The gap back to Bottas in second was a healthy 0.3 seconds, but the next-best car, Max Verstappen’s Red Bull Racing machine, was more than a second adrift.

It was a sign, as if another were needed, that this four-race-old season will be decided exclusively between Hamilton and Bottas.

Taking the fight to a six-time world champion Hamilton is an unenviable task, and Bottas has copped his fair share of criticism for wilting at crunch moments. Having led the championship prior to the Hungarian Grand Prix last round, the Finn was chastened for botching his front-row start and finishing third, ceding his title advantage.

No such mistakes manifested at Silverstone, where Bottas was quicker than Hamilton off the line and spent almost the entire race glued to his gearbox, hoping for a mistake to steal the lead from a car of equal performance. If it weren’t to come, he’d at least limit the damage to seven points.

But historic Silverstone is test for machine as much as it is for man, and the Mercedes car, so fast through the corners and thus so punishing on the tyres, was at its limits.

Both Hamilton and Bottas — and indeed almost every driver — had taken the risk of a long final stint on a single set of tyres, and with 10 laps to go Bottas began complaining of vibrations so severe that his vision was becoming blurred.

Blisters were erupting from the heavily worn front-left tyre, and to control the deterioration he moderated his pace and backed off from Hamilton.

But with three laps to go all hell broke loose.

The front-left tyre spectacularly deflated, the tread separating from the sidewall.

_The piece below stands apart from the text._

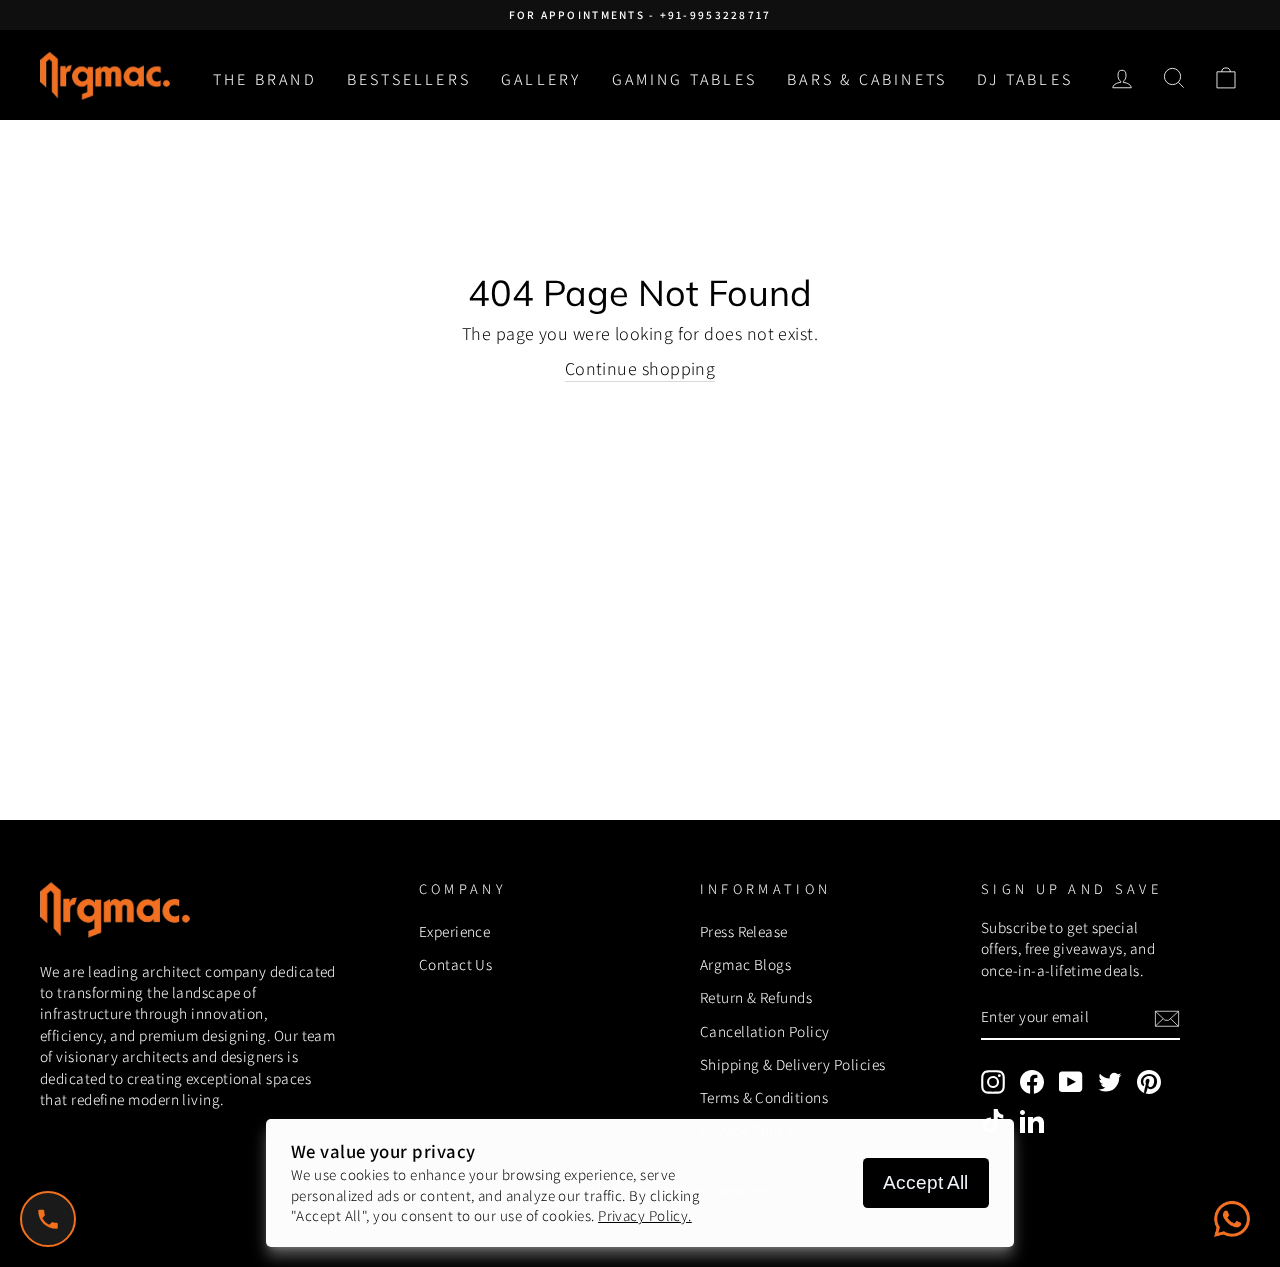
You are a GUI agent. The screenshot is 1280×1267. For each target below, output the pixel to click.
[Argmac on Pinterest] (1149, 1082)
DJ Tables (1025, 79)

But it wasn’t enough that it had blown — the tyre began disintegrating mere metres after the pit lane, forcing the Finn to trundle on three wheels for an entire lap back to his box for a fresh set.

It took him so long that he dropped out of the points and finished 11th.

The nightmare wasn’t yet over for Mercedes. On the final lap lightning struck twice, and Hamilton’s front-left suddenly let go with half a tour left to the flag. Verstappen behind was in hot pursuit to close the 40-second gap.

The Briton willed the stricken car home with only five seconds to spare, claiming the full 25 points over Bottas.

In what might be a representative slice of the championship fight, while Hamilton’s edge in qualifying meant he had better control of his pace, could better massage his tyres, could better manage the risk, Bottas on the back foot bore the brunt of the downside.

The cause was the same for both but for Bottas the effect was devastating. The outcome is a championship gap worth more than a clear race win, and in this shortened season of undetermined length, the title fight may be already on the ropes.

When it rains for Bottas, it really does pour.